(...) great would have been their dismay.

Krybro

Senior Member
Polish
Had they known what sort of adult Elizabeth had become, great would have been their dismay.

This is a sentence from one of the texts in my coursebook.

Is it possible to say the second part of the sentence as:
1) great would their dismay have been
2) their dismay would have been great

I am pretty sure that 2 would be OK, but I am not convinced of the correctness of 1. Thanks :)
 
  • bibliolept

    Senior Member
    AE, Español
    Number 2 would be the most natural in contemporary English. Number 1 might be confusing to people, but it would still be acceptable in literary writing (as opposed to either everyday conversation or academic or business writing).
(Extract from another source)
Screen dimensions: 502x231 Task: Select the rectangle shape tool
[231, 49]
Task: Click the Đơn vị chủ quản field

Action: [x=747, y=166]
It might make the reader think of Yoda from Star Wars, though. :)
     

    Mahantongo

    Senior Member
    English (U.S.)
    I wouldn't call it "literary" so much as I would call it very old fashioned. It sounds like something that would be more commonly written 150 or 200 years ago.
     

    bibliolept

    Senior Member
    AE, Español
    I would say that the original is poetic, or at least meant to sound so, or old-fashioned, as suggested above. It is not "neutral" in the sense that it would sound natural in most contemporary contexts. A slightly more natural way to write or say this in contemporary American English might be: "If they had known what sort of adult Elizabeth had become, their dismay would have been great."